In-person Meetings with Legislators

Face-to-face meetings are effective in conveying a message and can be a way to establish a long-term relationship with your elected officials and their staffs.  Keep in mind that successful advocacy requires a sustained effort, not simply one letter, email, phone call, or meeting.

Although your locally elected officials are likely nearby, you may never have the opportunity to meet your elected representatives in your state capital or in Washington, DC.  However, your state and federal representatives also have local offices, sometimes staffed by part-time employees. Your local school board members also have offices where they meet with constituents. You can find the office locations and phone numbers on line through local, state, and Congressional websites or in a separate government section of your phonebook.

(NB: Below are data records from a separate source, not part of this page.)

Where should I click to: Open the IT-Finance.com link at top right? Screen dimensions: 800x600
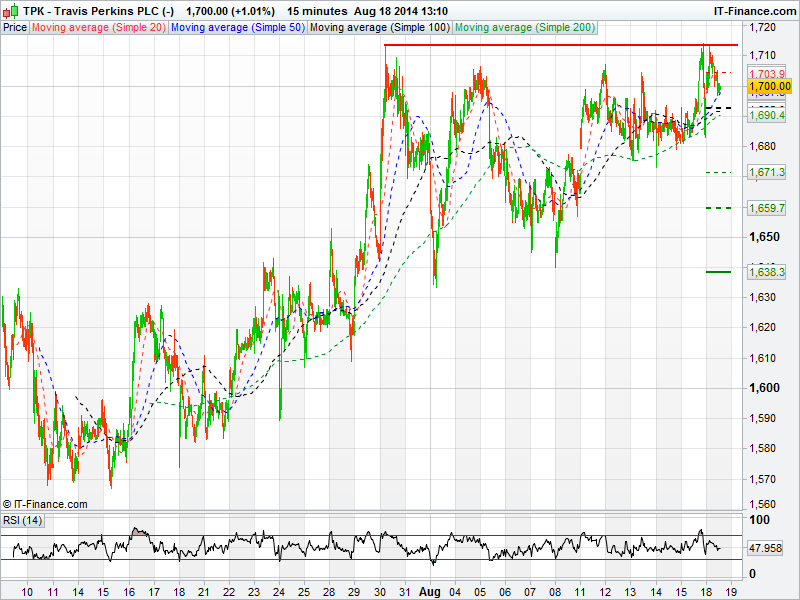(x=753, y=10)
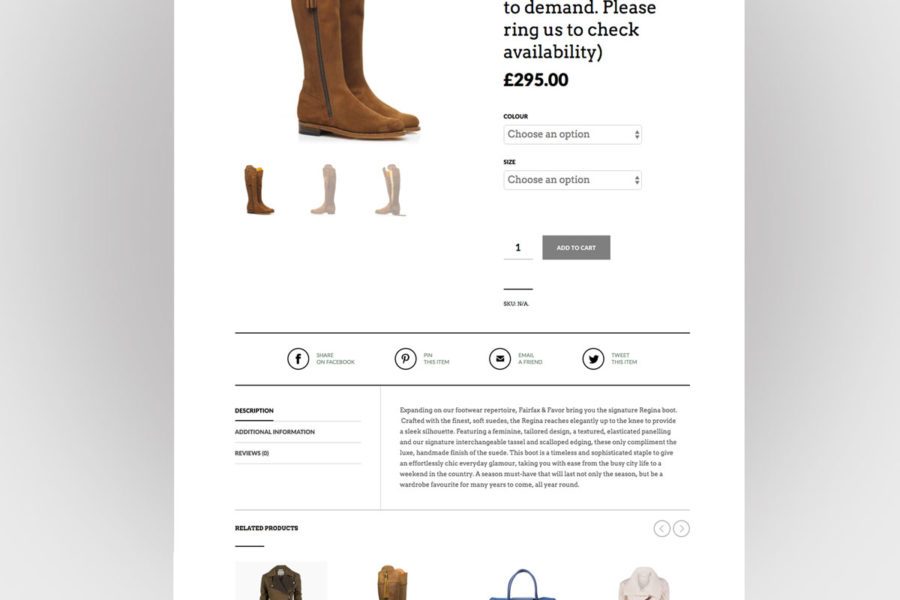Screen dimensions: 900x600
Task: Open the olive jacket related product
Action: (x=281, y=582)
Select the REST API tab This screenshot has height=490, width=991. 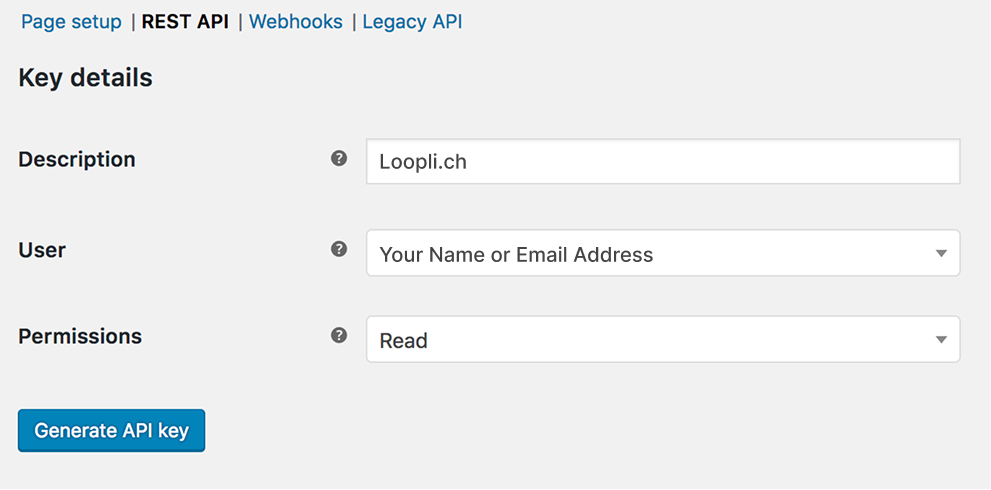click(185, 21)
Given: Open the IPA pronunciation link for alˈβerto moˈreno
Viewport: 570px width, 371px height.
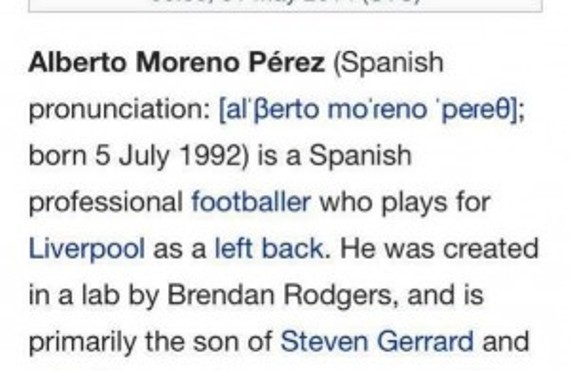Looking at the screenshot, I should [x=368, y=109].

No matter which official you're trying to see, there are several steps to take, planning as far in advance as possible:

  • Making an Appointment: Call your elected official's office and ask to speak with the person who sets up appointments. Be prepared to provide information about yourself (and/or your group), the topic you'd like to discuss, and have a range of days (or times) when you can meet.
  • Prepare for the Meeting: Have your information ready in a concise form, just as you would when writing a letter, sending an email, or making a telephone call. Prepare the strongest two or three reasons why the official should support your views. Be sure to know possible arguments against your request so that you can respond to questions or concerns. If possible, develop a simple packet of information to leave behind so that the official or staff member can begin a file on your issue. Bring a business card if you have one.
  • At the Meeting: Be on time, of course. But don't be surprised if the official is running late. Making visits, especially with Members of Congress or state legislators during a legislative session, requires flexibility and patience. Once the meeting begins:
  • State the reason for your visit in one sentence. Then, take your cue from the official:  if he or she seems familiar with the issue, move right ahead with your request for support for a specific vote or other position. If not, use the time to inform him/her of the key elements of the issue, using local (or state) examples when possible so that the official understands the potential impact of your request on his/her constituents.
  • Elected officials want to know how they can be helpful. Be sure you request action. Be specific. For example: cosponsor a certain bill, vote for or against a bill, hold a hearing, or visit a school.
  • If you are asked a question you are not able to answer, acknowledge that you do not know, but that you will find out the answer and get back to him/her. Never make up an answer. Incorrect or misleading information will permanently damage your credibility.
  • At the end of the meeting be sure to thank the official for his/her time, reiterating that you will follow up with any information you may have promised.
  • If you are meeting on behalf of a state or local group, ask before the meeting if you can have your picture taken together so that you may use it in your newsletter or on your websites.
  • Follow up: If you promised to gather additional information, do so as soon as possible. Send a thank you letter to the official, capitalizing on the opportunity to restate your major points in the letter. If you used a photo in a newsletter or on a website, be sure to send a copy to the official’s office. Keep track of the names of any staff that you met so that you can follow up with them and keep them apprised of new developments on your issue.

Other Opportunities

Elected officials often schedule community meetings to hear from constituents about local concerns. Many advocates are also active in their communities in other ways, crossing paths with elected officials at dinners, receptions, or other events. Take every opportunity to speak with and develop a relationship with those who represent you. Although you may not be able to discuss gifted education issues at every event, you may have a moment to ask the official if you might meet with him/her in the near future to discuss your concerns.